Two years ago, as I entered my classroom for the first time, I saw a stern, stout woman glaring at me from behind her oval-shaped glasses. Her reputation had preceded her, and her appearance only added to it. She was supposed to be the evil dictator of her eighth grade science classroom. Her blond hair was cut short and she wore dark clothes, which enhanced the dismal aura around her. Great! I thought. A perfect way to begin a new year!
In this society today, we worship the perfect image. The media revolves around a beauty and grace so enhanced by today’s technology that an average person could never achieve it. Like the Himalayas, the mountain on which our beauty resides is getting taller, steeper, and much harder to reach. The image we worship has become a part of our imagination, and the perfection portrayed by the media has made us forget what is truly beautiful: our creativity and uniqueness. I believe that if a person must be judged, let one be judged by these, instead of his or her appearance.
My brother, at the vulnerable age of two, was burned by a pot of boiling water. Though his mind bears no memory, his hands forever bear the scar. People who look at his hands are repulsed by the wrinkled skin that hangs loosely around his wrist. Every time someone asks him about his hands, I see a pained look flare up beneath his eyes. He realizes that he is different. I want to rush to him, and to comfort him.
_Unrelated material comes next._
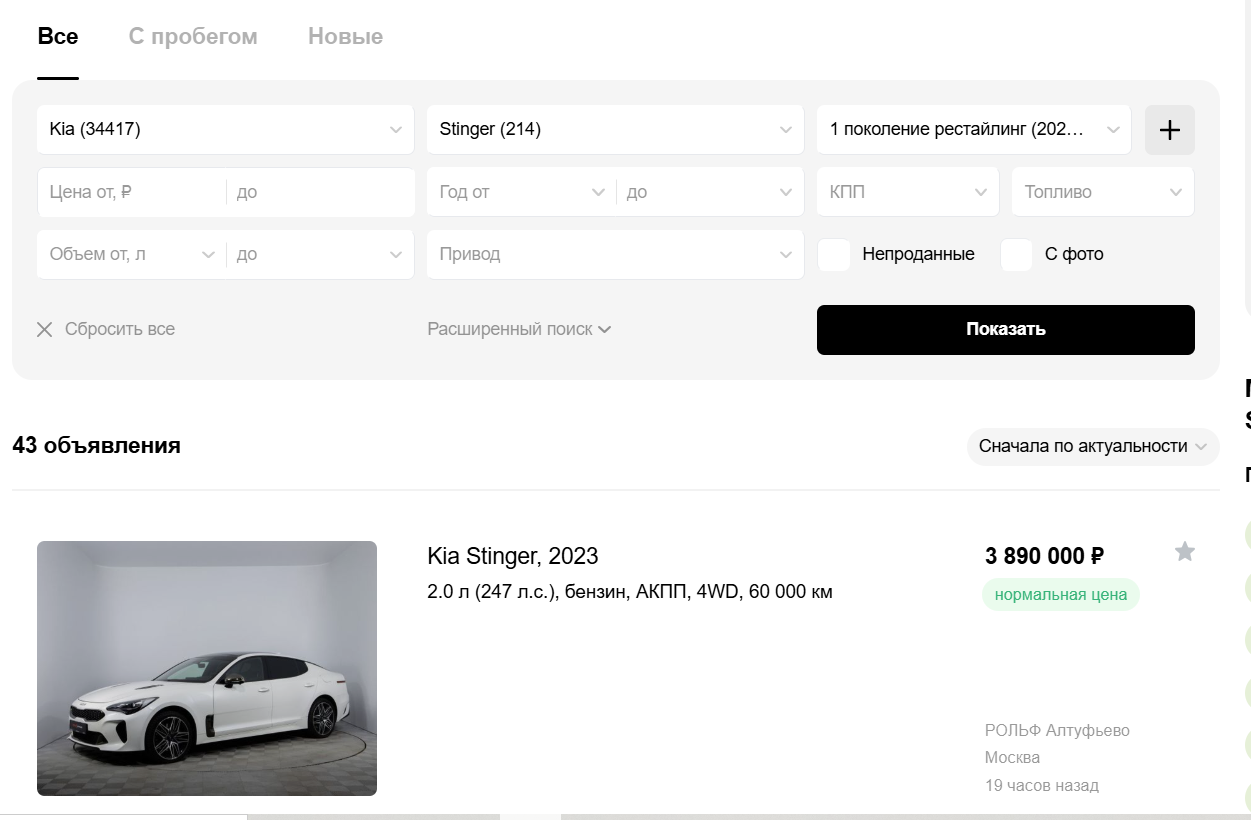Expand Расширенный поиск advanced search

[519, 329]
I believe that each human is a piece of art; each is different and carries its own message. Throughout his or her life, each person weaves an intricate web of colors that different from any other. Some may like this painting, but others will criticize it as bland, ugly, or simple, but if they take the time to look they will find the individual quality that makes it truly amazing.
This is a lesson I had to learn with my eighth grade science teacher. Eventually, her strict and reserved outside gave away to the warm yet sarcastic inside. I found out that she was clever and just, a few of the qualities that one could not decipher from her outer appearance. Throughout the year, she became a mentor and a role model, one I still respect.
I believe in individuality. So, Teacher and Brother, you are different and unique. It’s not because of your appearance, but because of your mind and soul, because of your kindness and courage, and because of that you aren’t ugly or bland. You are beautiful.